Ainda punha a biqueira do desbotado sapato na soleira da porta e nem ao nariz me haviam chegado sequer aqueles aromas a tinto e aguardente, tão característicos da tasca, e já ouvia o vozeirão roufenho do Chico Molas: "Ó SSilba, fetche fassa fabor!"
Lá ia também a D. Ricardina, em passo tipo robocock e de sorriso forçado, procurando cativar simpatias para o próximo concurso de Miss Tasca, em direcção ao balcão, e também.... "Ó SSilba, fetche fassa fabor!"
E lá se ouve a máquina de calcular mental do Silva: "0,50 mais 0,35, são 0,85 cêntimos D. Ricardina. "
Isto começou já lá vão umas décadas.
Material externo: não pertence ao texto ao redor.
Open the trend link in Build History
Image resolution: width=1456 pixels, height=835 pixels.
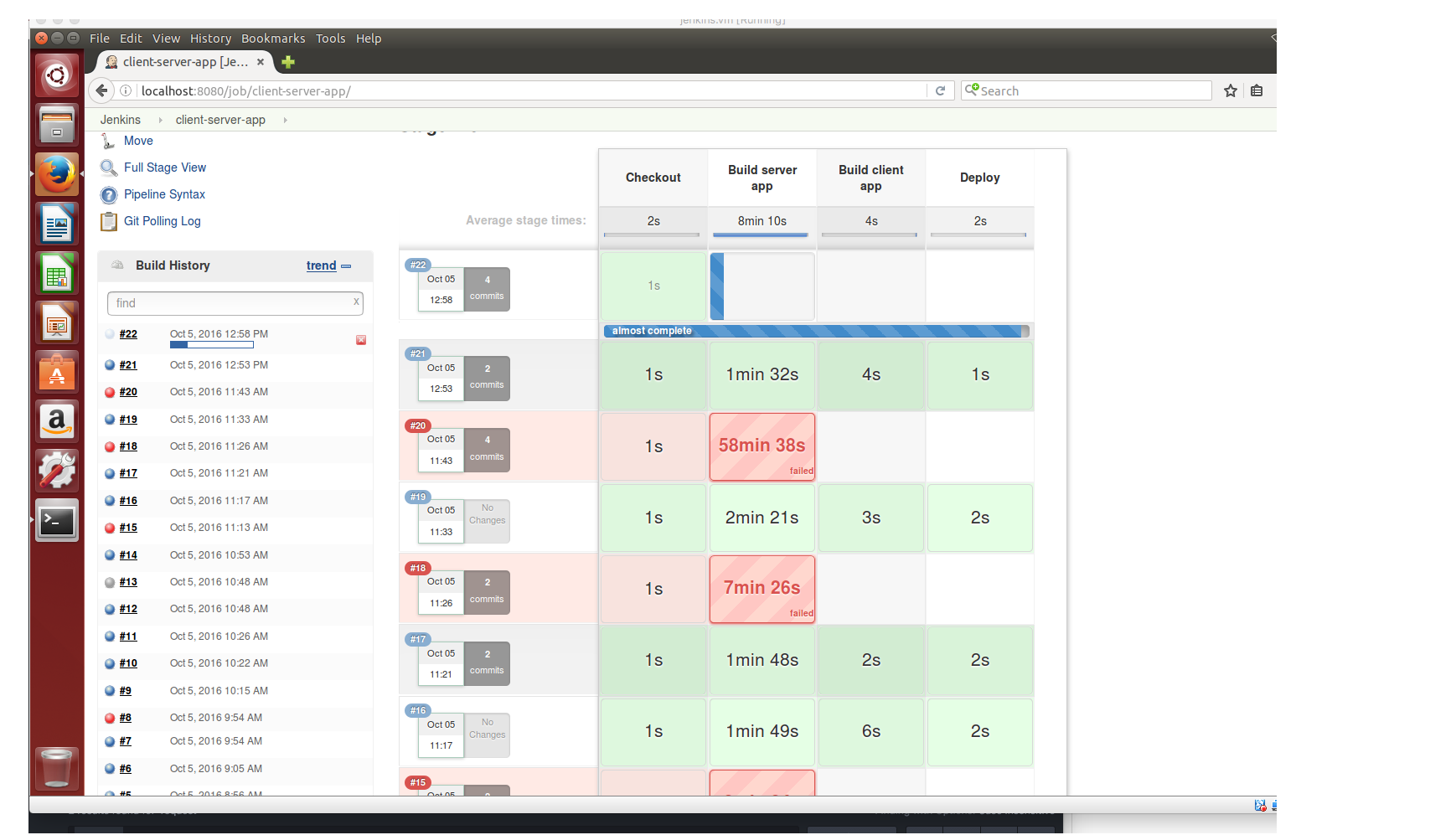point(321,265)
Longe também vão esses tempos em que lá na terrinha se colhia o trigo e centeio. A cada início de Verão as aldeias do concelho eram invadidas por grupos de segadores que andavam à procura de ganhar uma "jeira", já que as condições de vida eram particularmente difíceis e as pessoas com menos recursos tinham de agarrar-se aos trabalhos mais árduos.
O Silva, ainda rapaz novo, letrado para a época, 4.º ano feito e a caminho de fazer o 5.º lá no liceu da vila (e não ia parar por ali), dizia-se também que não só gostava da escrita como também das contas. Rapaz do boas vontades, muitas cartas ele escreveu às velhotas da aldeia, para o filho na África, para o irmão do Brasil, etc.!
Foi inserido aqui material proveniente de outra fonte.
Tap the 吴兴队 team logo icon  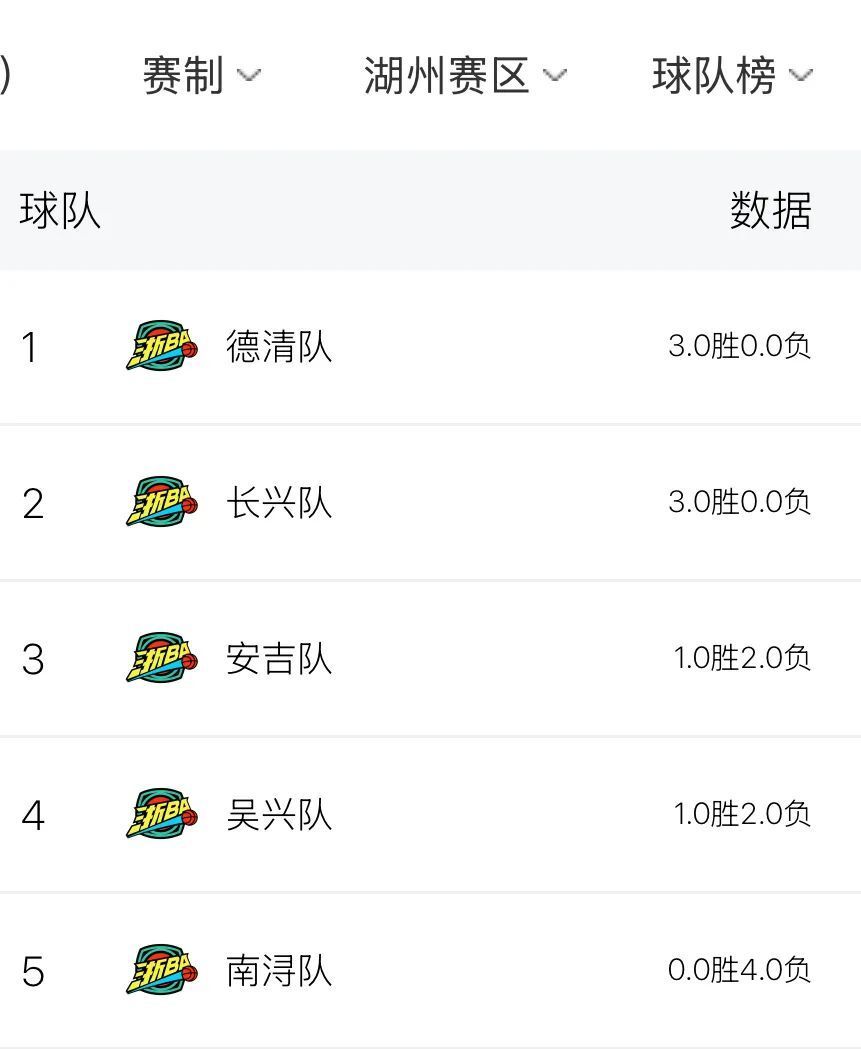pyautogui.click(x=162, y=814)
Um dia, chegou à terra um rancho de segadores. Um deles, rapaz novo, cara vermelha e olhar vivaço, recomendado por uma vizinha, vai ter com o Silva para que lhe escrevesse uma carta à namorada. Claro que o nosso amigo se apressou a dizer que sim! Ai não, ora, ora, carta à namorada!!! Ah, Ah!, o Silva, malandreco, esfrega as mãos... já aguçando a curiosidade quanto às confidências, saudades e sabe-se lá que segredinhos mais o rapaz iria “mandar dizer” à namorada.
Folha de papel na frente, esferográfica apontada à primeira linha. Pode começar, diz ansioso o Silva:
Meu amorzinho...
Sim, continue...
... cá stou, cá m’acho...
Já está. Mais... pede o Silva.
... enquanto por cá andar...
Sim.... mais...
... sou sempre o mesmo.
Já escrevi, continue... o Silva cada vez mais ansioso.
Fetche fassa fabor!
Como? Pergunta o Silva.
Fetche fassa fabor!
Então, não escrevo mais nada, só isto...?
Sim, fetche fassa fabor!
Passaram os anos, o Silva mudou-se aqui para a vila, e nem imaginais a cachola com que ficou quando um dia o Chico Molas apareceu com esta na tasca! Certo é que a moda pegou! Fetche fassa fabor!
E hoje, quando alguém cá na Tasca, depois de servido e se quer ir embora, é normal pedir a conta berrando pró balcão: "Ó SSilba, fetche fassa fabor!"